Suponha que alguém acorde um dia e resolva fazer qualquer coisa absurda; isso parecerá surpreendente, talvez, mas não muito; vemos muitas ações absurdas cotidianamente.

Imagine ainda que, no dia seguinte, a mesma pessoa decida repetir a ação absurda. Bem, isso não chegará a ser surpresa, os absurdos pululam a nossa volta. Mas agora considere a possibilidade de que, dia após dia, a pessoa repetisse o mesmo absurdo, seja ele qual fosse. O absurdo constante se tornaria assim um hábito, uma mania, mas uma mania absurda, mais ainda por ser repetida tão frequentemente.

Parecerá imensamente absurdo que alguma outra pessoa resolvesse imitar a primeira e repetir, ela também, diariamente, a mesma mania absurda do outro. Absurdo dos absurdos, no entanto, decorreria da suposição de que todas as pessoas passassem a executar a mesma ação absurda, dia após dia! Que imenso absurdo, que estranha loucura, que surpreendente disparate seria a repetição constante e desenfreada, por parte de todas as pessoas, de um mesmo absurdo!

Absurdamente, no entanto, qualquer absurdo que venha a ser repetido constantemente por todos será admitido como uma tola e banal ação humana; não apenas uma ação comum, mas, para muitos, necessária, ritualística, uma convenção importante para a vida e a convivência diária.
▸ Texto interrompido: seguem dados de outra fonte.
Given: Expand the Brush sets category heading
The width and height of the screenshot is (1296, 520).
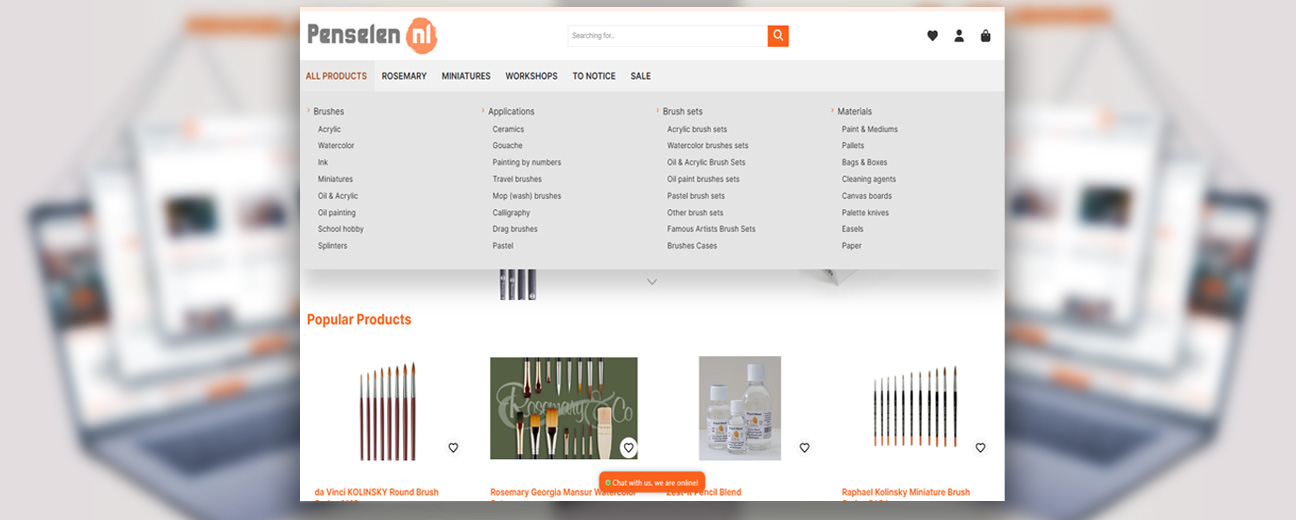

Suponha agora, absurdo dos absurdos, que não apenas uma, mas que a quase totalidade das ações humanas não possua o menor sentido, consistindo radical e inexoravelmente no mais completo absurdo! Absurdamente, nesse caso, o absurdo extremado nos faria crer tratar-se apenas da normalidade do cotidiano. Podemos constatar, com imensa tranquilidade, que um absurdo tão extremado comporia uma normalidade tão banal quanto a nossa vida cotidiana.

De fato, vivemos o mais completo absurdo, e só me estranha que nos habituemos tanto a ele, a ponto de nem ao menos perceber a constância gritante das ações e fatos absurdos ao redor de nós. Como a normalidade nos cega!

A constatação de vivermos imersos no mais completo absurdo poderia, talvez, nos levar ao desespero: nada mais absurdo! De fato, a percepção da ubiquidade do absurdo à nossa volta consiste em descoberta libertadora: uma vez que não podemos escapar ao absurdo, seria completo disparate ao menos tentar fazê-lo. Resta-nos, portanto, louca e absurdamente, admirar, exultar, sorver, viver o absurdo consciente e alegremente.

A perplexidade gerada pela constatação do imenso absurdo em que estamos imersos, absurdamente, deve nos fazer exultar, deve gerar em nós um sentimento de admiração, uma espécie de reverência pia ao absurdo, à grandeza e brilho com que ele nos atrai tão intensa e constantemente.

Admiremos, reverenciemos, louvemos o absurdo! qualquer outra possibilidade seria ainda mais absurda!